- What is expected -
In the article below about inspectors tackling illegal dumping, how much are individuals fined if they don't move their waste by the date the inspector sets?

- Exercise passage -
* * * * * * *
The number of inspectors employed to stamp out illegal dumping has been raised to 118 and will assume their duties next week, an official from the environment department said on Friday.
The training of the inspectors to stamp out illegal dumping ended last month, and they will assume their duties once their personal IDs are issued next week, environment department official Chrystalla Stylianou told the Cyprus Mail.
The ministry’s initial announcement in November allowed for the appointment of 74 inspectors following a demand raised by municipalities which said they could no longer cope with the scale of fly-tipping.
But more interest was shown by municipal workers to take on the positions and the scheme expanded to all the municipalities. Training took part in three different sessions.
“The main thing we will achieve with this plan is that now municipal inspectors will have an additional tool, the ability of issuing higher fines,” she said.
Individuals caught dumping waste illegally will be warned by the inspector to move them before a certain date, or else they will be fined €200. If they fail to comply with the instructions, they will receive an additional fine of €400.
The same fate awaits companies caught dumping, with the fines reaching €500 and an additional €1000 if the waste is not moved after the first fine.
For more serious cases, such as toxic waste, the legislation foresees a fine of up to €500,000 or a jail sentence of up to three years or both.
All the inspectors will operate under senior environment officer Costas Hadjipanayiotou and will apply the Waste Law of 2011 for a “more effective application of the law” said Stylianou.
Inspectors will receive complaints from the public through their municipality and will also patrol the neighbourhood during their shifts to catch any fly-tippers.
* * * * * * *
- Data to examine -
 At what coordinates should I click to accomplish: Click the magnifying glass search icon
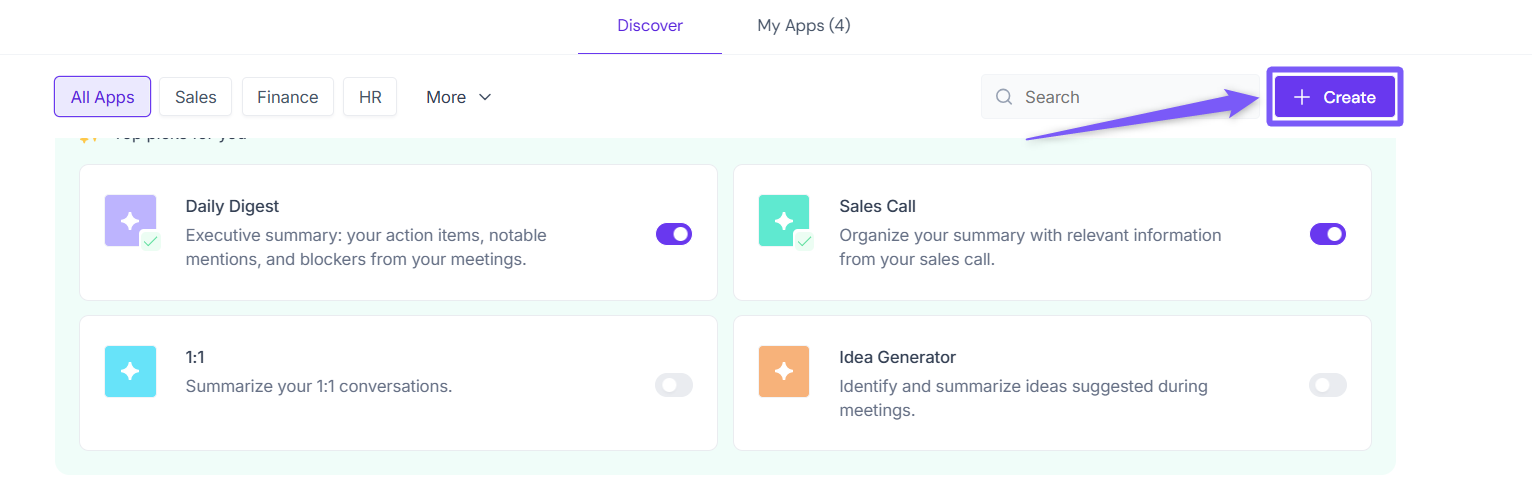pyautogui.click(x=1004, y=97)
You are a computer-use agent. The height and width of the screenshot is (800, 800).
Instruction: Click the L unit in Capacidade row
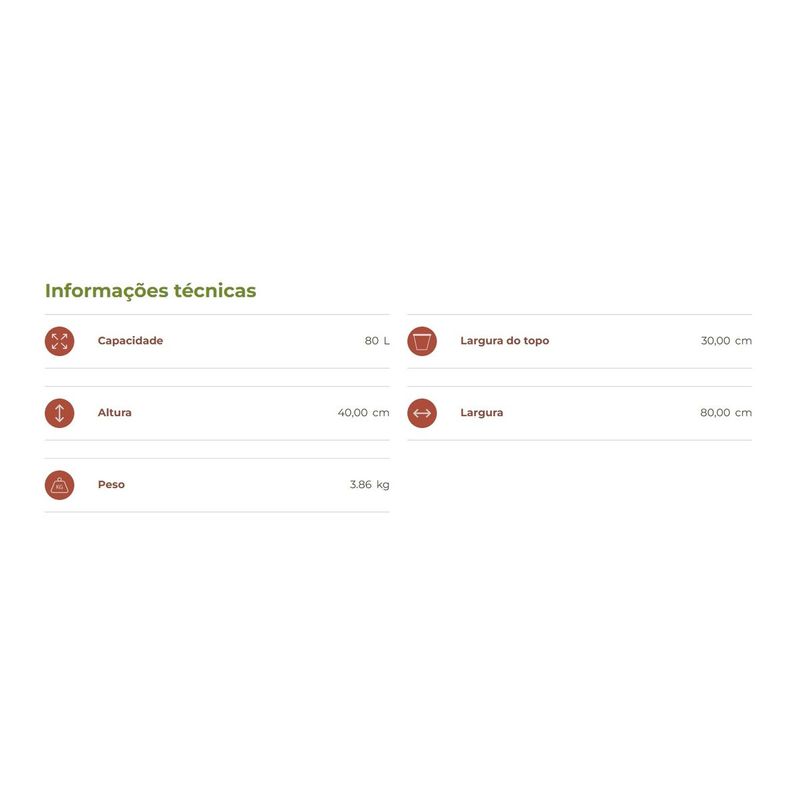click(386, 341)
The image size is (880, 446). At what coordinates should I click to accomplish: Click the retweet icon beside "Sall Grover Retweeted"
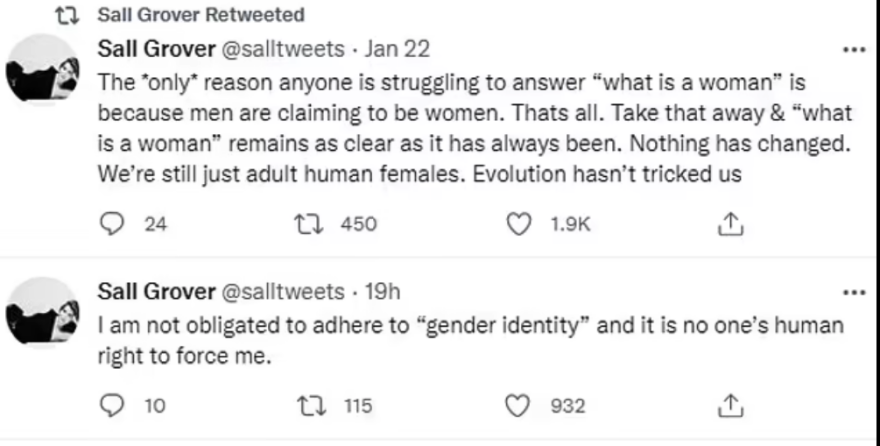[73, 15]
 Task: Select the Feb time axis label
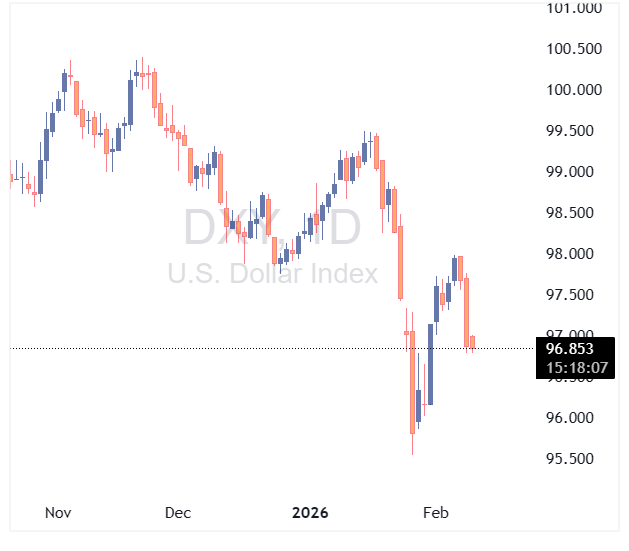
* * * * * * *
- Result of this task -
€200